Burkinabé National Olympic and Sports Committee
- Country: Burkina Faso
- Code: BUR
- Created: 10 June 1965
- Recognized: 1972
- Continental Association: ANOCA
- Headquarters: Ouagadougou
- President: Jean-Pascal Kinda
- Secretary General: Christian Yves Zongo

= Burkinabé National Olympic and Sports Committee =

National Olympic Committee

The Burkinabé National Olympic and Sports Committee (Comité National Olympique et des Sports Burkinabè) (IOC code: BUR) is the National Olympic Committee representing Burkina Faso. It was created on 10 June 1965 and recognized by the International Olympic Committee in February 1972.

==History==
The committee was founded on 10 June 1965 as the Upper Volta National Olympic Committee (Comité National Olympique Voltaïque) and was recognised at the 72nd Session of the IOC at Sapporo, Japan in February 1972.

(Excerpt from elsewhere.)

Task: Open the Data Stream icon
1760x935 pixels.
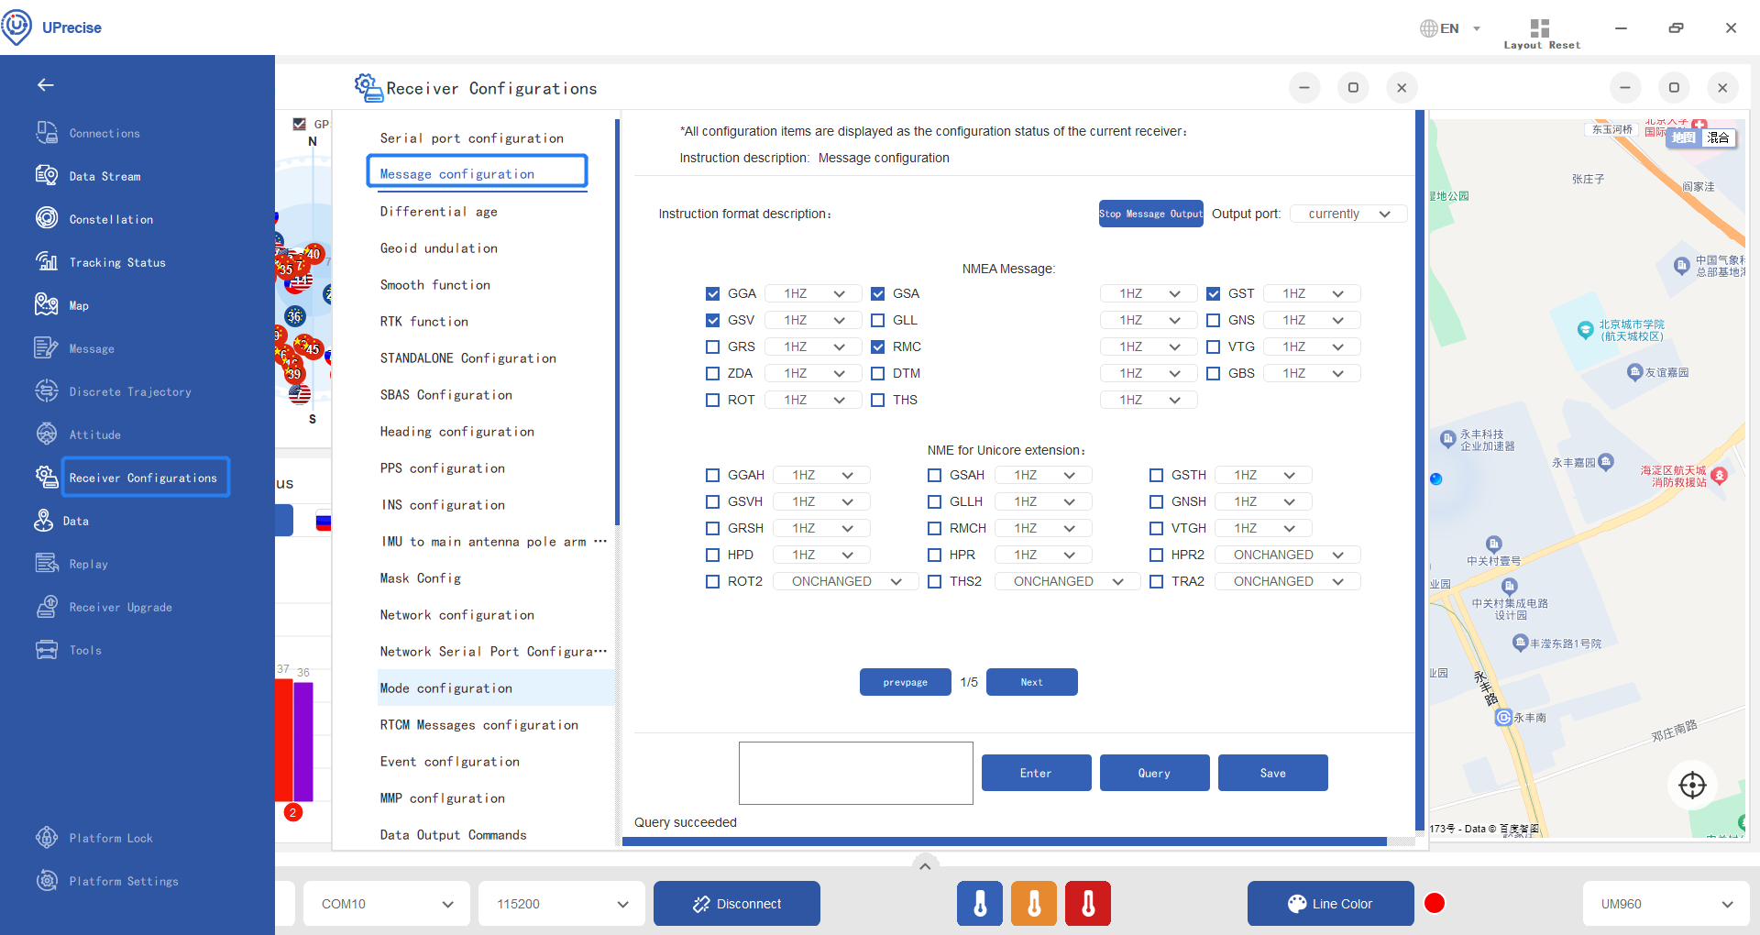Action: tap(47, 175)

At the October 1982 meeting of the IOC Executive in Lausanne, Switzerland it was unanimously considered the fundamental rules of the Olympic Charter governing the activities and conduct of National Olympic Committees to have been transgressed in Upper Volta. The executive decided to provisionally suspend the Committee. At the 86th Session of the IOC at New Delhi, India in 1983, the suspension was lifted.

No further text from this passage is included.